Anyway, She said that I should go back and see her again in a couple of weeks before my pills run out, and then take it from there, decide whether I need to stay on them for a while or come off them.
I left feeling ok, but it didn't last long. The rest of the day is kind of a daze. Like I was walking around in the dark. One of the customers asked me if I was in a bad mood again, and I just wanted to cry. Bob was asking me about Manchester and I was like 'yeah I'm just going to see some friends' like I couldn't work up any enthusiasm even for that and I am looking forward to it. Bob did manage to cheer me up a little by telling me that he had no friends...at least I do have friends, some very good friends who stick by me even when I'm miserable and whiney like I am now. He kept telling me to smile, this as he is leaving the shop to go home while I still have another hour of bloody checkouts to go.
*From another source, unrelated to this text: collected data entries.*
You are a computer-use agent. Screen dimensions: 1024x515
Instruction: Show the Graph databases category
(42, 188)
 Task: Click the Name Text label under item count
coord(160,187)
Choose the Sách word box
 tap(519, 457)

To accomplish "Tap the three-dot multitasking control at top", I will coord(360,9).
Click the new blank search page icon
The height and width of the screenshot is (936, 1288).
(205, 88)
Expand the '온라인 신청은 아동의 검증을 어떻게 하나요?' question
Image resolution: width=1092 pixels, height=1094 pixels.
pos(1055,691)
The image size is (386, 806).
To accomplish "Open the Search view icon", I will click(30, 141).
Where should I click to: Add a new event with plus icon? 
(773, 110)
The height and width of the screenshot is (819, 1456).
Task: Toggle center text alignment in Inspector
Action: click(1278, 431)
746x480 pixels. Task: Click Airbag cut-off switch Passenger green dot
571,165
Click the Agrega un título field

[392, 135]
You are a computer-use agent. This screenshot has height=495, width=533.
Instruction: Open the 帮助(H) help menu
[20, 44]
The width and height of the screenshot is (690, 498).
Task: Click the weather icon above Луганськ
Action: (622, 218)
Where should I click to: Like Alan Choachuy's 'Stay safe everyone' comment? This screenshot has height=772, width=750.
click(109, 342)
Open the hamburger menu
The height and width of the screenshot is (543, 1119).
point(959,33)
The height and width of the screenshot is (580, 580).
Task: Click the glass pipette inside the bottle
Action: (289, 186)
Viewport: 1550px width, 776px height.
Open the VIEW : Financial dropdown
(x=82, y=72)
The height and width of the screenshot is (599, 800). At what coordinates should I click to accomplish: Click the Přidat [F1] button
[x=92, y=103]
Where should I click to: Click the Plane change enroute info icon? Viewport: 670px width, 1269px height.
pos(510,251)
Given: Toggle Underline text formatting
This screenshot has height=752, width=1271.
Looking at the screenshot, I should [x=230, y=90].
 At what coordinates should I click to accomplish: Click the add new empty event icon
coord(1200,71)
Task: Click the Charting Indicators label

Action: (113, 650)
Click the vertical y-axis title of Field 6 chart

Fortunately as I left work the bus turned up, which was good, cos in my frame of mind I'd have been crying my eyes out if I'd had to wait for ages in the cold at the bus stop. I did have a very mild panic attack on the bus, which isn't good, and then when I got home Mum had a go at me because I didn't want the stew she had made and I'd brought home a pizza from work. The stew was nasty anyway, usually she makes really good stew, but this one was tasteless and weird..I don't know, maybe it was me, she reckoned it was the same as she usually makes it. The pizza wasn't that nice either.
I hope tomorrow is better, I don't want another today.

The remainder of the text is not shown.